**TASK**
Continue the article about Kemco's Android role-playing games, picking up right after its final sentence.

Need an Escape? Something to Pass the Time? Download a Kemco Android RPG

PCMag
PC Magazine
Published in
6 min readMar 4, 2020

The constant flow of role-playing games from publisher Kemco is like a great procedural TV show — engaging, entertaining, and just predictable enough. Here are five Kemco Android RPGs to get you started.

By Sascha Segan

Sometimes you need to settle into something just predictable enough.

For many years, especially when my daughter was small and I was always tired, I watched procedural shows at night. They mostly featured a charismatic lead, a one-word title, and a puzzle that was solved within the hour. House. Castle. Bones. Or the ancestor of them all, Law & Order (I watched all 200+ episodes of the original).

They’re the perfect amount of predictability and twists, a dash of wit and justice served. You don’t have to follow a complex mythology. There’s a cold open, a bit of banter, character establishment, red herring, twist, final answer. On Law & Order, if there was a rich kid, they always did it. On House, it was never lupus. And if you don’t like an episode, well, there would be a different one next week.

**INPUT DATA**
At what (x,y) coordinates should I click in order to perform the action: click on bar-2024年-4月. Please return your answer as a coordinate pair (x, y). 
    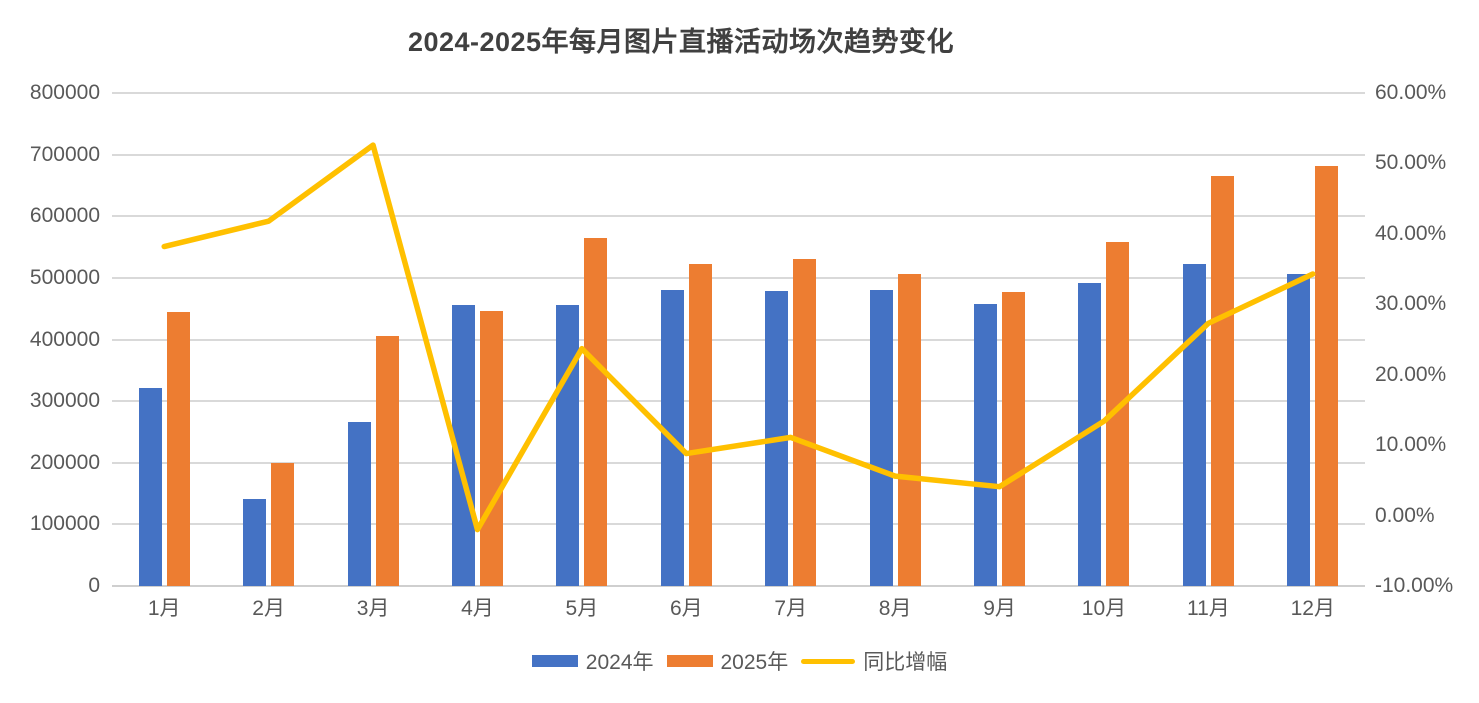
    Looking at the image, I should click on (463, 445).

**REPLY TO THE TASK**
Mobile Gaming’s Version of the TV Procedural

In the role-playing game (RPG) world, those looking for a similar escape have Kemco. A venerable Japanese publisher, Kemco has over the past decade cranked out a constant stream of similar-but-different, 8- and 16-bit-style Japanese RPGs on a nearly monthly basis. Kemco’s games have plucky and sassy heroes, customizable skill systems, and brisk plots. They pop up for iOS, Android, consoles, and on Steam.

There are currently 109 Kemco games in the Google Play Store. Not every one is a JRPG, and some are free/paid duplicates, but it’s still a lot of games.

She’s a wall! Why is she a wall! You sort of have a romance with the wall.

Kemco’s games come from a handful of Japanese studios; Kemco is responsible for internationalizing them. Each studio has its own house style and mechanics. I initially preferred World Wide Software’s mechanics, but over the past few years I’ve leaned towards Exe-Create, which has focused on turn-based, 2D games with tap-navigation controls and 16-bit art. When Kemco tries to go, say, 3D (or even 2.5D, like in the SF-flavored Dimension Cross) the controls tend to get annoying and awkward. I strongly prefer tap navigation to virtual controllers, and I find Kemco’s ventures into 8-bit or sub-8-bit art to be ugly to look at.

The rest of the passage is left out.